# pavers



## Megashnauzer (Nov 2, 2005)

have any of you used concrete pavers to harden up some sandy berms? home depot has some for $1.25 that are 12"x12"x1". we have several sandy berms that don't hold up very well. i thought maybe if we shaped the berm and then placed the pavers it might hold up better.


----------



## AJT (Nov 9, 2007)

use those decorative garden wall blocks








bury them and pack the holes with and mixture of sand and kitty litter. the face should just be visable


----------



## Skookum (Jan 17, 2005)

AJT said:


> bury them and pack the holes with and mixture of sand and kitty litter. the face should just be visable


The kitty litter has clay in it which acts as a binding agent for your sand.

Question to Mega, is all the soil at this trail system real sandy? i say that because in some areas you can walk an eighth of a mile away, dig down and find better soil.

Just throwing that out, AJT's advice is solid, and his recommendation for pavers is better i think. But if you can find free dirt and haul it over, you're looking at not much more work than hauling in, and placing pavers and kitty litter. Plus dirt is free...

And you probably won't have cats coming over and leaving turds on your berms haha!


----------



## Megashnauzer (Nov 2, 2005)

i like the permeable pavers but they are pricey. it might be worth looking into though. there is some red clay/sand around but it's too far to haul or too deep to dig. chances are it would be just me doing it.


----------



## rustybkr (Mar 30, 2010)

seems like a good idea? I guess you don't have flat rocks around?


----------



## k2biker (Jan 13, 2004)

Check with a local paver contractor. We (SORBA Atlanta) stumbled upon one of our members who is a paver contractor and he just donated a trailer load of leftovers.


----------



## EXPERTRIDER (Feb 13, 2010)

Dataset entries
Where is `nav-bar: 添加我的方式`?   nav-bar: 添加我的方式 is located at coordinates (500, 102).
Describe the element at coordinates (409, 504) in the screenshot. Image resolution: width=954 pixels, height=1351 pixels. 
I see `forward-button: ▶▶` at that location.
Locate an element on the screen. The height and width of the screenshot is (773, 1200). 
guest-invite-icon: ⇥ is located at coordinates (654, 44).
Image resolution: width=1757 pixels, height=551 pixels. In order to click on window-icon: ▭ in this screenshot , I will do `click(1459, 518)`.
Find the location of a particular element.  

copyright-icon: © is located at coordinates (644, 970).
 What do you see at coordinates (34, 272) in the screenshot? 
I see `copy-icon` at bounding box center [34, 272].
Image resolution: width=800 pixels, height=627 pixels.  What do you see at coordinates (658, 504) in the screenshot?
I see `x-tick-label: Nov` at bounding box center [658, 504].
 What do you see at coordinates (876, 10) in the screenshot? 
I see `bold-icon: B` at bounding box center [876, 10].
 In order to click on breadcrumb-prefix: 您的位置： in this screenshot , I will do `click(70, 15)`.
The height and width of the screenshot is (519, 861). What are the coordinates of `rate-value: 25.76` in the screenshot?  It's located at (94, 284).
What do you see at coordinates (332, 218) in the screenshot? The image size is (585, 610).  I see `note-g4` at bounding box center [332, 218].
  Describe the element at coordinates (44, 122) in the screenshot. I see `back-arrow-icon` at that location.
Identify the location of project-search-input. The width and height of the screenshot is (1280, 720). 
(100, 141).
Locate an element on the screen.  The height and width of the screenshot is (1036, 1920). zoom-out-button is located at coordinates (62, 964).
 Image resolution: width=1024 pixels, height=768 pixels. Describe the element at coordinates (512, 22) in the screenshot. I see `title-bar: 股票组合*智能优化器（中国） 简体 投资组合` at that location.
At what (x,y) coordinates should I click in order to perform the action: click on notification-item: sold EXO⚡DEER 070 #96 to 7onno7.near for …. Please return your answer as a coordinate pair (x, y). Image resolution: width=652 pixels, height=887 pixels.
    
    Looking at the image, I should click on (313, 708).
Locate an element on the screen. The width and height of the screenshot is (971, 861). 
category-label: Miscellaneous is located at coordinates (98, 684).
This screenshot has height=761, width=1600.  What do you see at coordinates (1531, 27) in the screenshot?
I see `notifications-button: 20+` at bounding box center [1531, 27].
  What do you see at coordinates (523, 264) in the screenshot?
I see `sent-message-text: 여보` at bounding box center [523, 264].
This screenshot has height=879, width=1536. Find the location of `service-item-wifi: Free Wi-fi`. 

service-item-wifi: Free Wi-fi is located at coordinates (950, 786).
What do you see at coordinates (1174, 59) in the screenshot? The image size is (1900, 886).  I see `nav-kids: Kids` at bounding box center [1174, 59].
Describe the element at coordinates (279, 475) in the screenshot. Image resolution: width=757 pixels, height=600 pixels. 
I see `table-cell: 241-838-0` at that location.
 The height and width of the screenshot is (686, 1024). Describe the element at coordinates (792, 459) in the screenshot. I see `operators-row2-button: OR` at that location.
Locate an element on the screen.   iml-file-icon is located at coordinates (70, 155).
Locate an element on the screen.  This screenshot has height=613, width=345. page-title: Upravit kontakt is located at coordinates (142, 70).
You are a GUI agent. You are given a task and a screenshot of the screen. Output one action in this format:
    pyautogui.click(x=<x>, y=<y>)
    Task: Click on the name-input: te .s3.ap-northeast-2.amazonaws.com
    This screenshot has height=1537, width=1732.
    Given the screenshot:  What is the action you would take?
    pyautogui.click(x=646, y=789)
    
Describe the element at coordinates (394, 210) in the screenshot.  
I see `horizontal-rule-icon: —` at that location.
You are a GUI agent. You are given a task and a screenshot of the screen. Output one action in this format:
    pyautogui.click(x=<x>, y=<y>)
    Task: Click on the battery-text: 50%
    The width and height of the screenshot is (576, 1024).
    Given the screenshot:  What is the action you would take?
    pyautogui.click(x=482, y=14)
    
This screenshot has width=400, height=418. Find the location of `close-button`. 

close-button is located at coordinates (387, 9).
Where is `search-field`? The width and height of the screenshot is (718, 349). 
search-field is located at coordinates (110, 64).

**Work item**
In the paver thread, what does the clay in kitty litter do for the sand? You do not need the data.

**Response for this exercise**
It acts as a binding agent for the sand.